_PROMPT_.
Rewrite the material, beginning at the line that contains "1024x880 pixels." and stopping after the line that contains "click(x=455, y=257)". Copy every line in that span, multiply each coordinate in the answers by 2.05, round to whole numbers with halves going up, and keep every other number unchanged.

── EXERCISE INPUTS

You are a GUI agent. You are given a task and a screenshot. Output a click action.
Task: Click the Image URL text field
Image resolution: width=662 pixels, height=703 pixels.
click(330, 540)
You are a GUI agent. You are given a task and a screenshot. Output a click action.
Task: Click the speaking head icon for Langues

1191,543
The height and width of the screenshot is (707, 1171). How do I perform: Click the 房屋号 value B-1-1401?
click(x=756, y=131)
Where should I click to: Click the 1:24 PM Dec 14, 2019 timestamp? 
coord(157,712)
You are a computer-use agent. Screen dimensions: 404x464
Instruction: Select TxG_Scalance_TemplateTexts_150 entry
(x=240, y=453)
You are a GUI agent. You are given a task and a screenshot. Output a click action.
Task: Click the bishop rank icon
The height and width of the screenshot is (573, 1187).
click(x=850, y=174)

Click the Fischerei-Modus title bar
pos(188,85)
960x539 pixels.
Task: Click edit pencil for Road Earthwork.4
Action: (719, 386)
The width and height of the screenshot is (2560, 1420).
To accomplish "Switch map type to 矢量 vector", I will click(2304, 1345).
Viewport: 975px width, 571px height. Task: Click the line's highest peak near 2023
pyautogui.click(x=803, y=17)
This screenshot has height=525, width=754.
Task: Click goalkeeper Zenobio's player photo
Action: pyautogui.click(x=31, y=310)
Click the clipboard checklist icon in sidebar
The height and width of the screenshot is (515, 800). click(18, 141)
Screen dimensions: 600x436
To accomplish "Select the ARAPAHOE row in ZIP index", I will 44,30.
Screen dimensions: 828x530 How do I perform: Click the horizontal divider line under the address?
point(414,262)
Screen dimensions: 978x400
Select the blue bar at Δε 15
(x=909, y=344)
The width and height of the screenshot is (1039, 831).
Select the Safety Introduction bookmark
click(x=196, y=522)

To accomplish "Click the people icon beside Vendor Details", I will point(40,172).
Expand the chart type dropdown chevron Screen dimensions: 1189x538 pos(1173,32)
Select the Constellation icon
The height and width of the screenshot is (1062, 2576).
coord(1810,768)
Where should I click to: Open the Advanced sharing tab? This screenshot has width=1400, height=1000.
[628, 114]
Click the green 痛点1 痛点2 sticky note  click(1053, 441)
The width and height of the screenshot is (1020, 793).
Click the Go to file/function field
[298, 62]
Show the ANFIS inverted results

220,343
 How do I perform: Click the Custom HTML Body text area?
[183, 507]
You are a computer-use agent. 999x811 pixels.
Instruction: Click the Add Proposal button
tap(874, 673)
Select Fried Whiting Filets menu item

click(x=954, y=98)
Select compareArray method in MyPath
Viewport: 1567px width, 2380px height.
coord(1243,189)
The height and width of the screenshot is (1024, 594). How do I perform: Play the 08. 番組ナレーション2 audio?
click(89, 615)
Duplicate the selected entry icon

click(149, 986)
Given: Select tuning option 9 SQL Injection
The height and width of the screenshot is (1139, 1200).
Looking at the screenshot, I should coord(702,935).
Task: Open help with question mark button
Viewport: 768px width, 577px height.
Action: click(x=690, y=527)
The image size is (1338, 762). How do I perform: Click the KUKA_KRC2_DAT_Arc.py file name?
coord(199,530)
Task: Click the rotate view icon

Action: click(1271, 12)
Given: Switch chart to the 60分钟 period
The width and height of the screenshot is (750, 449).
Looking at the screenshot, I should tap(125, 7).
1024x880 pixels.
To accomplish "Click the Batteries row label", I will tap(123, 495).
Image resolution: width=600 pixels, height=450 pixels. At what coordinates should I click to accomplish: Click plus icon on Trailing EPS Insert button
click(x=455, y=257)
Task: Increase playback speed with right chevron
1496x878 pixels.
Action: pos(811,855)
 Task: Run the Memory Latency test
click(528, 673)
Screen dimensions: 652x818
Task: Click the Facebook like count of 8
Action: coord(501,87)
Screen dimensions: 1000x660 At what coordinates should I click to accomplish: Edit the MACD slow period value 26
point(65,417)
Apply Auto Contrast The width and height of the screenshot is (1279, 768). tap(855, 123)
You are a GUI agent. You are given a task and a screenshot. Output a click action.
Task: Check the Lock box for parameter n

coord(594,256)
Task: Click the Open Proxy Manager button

────

_ANSWER TO THE TASK_.
1024x880 pixels.
To accomplish "Click the Batteries row label", I will tap(252, 1015).
Image resolution: width=600 pixels, height=450 pixels. At what coordinates should I click to accomplish: Click plus icon on Trailing EPS Insert button
click(x=933, y=527)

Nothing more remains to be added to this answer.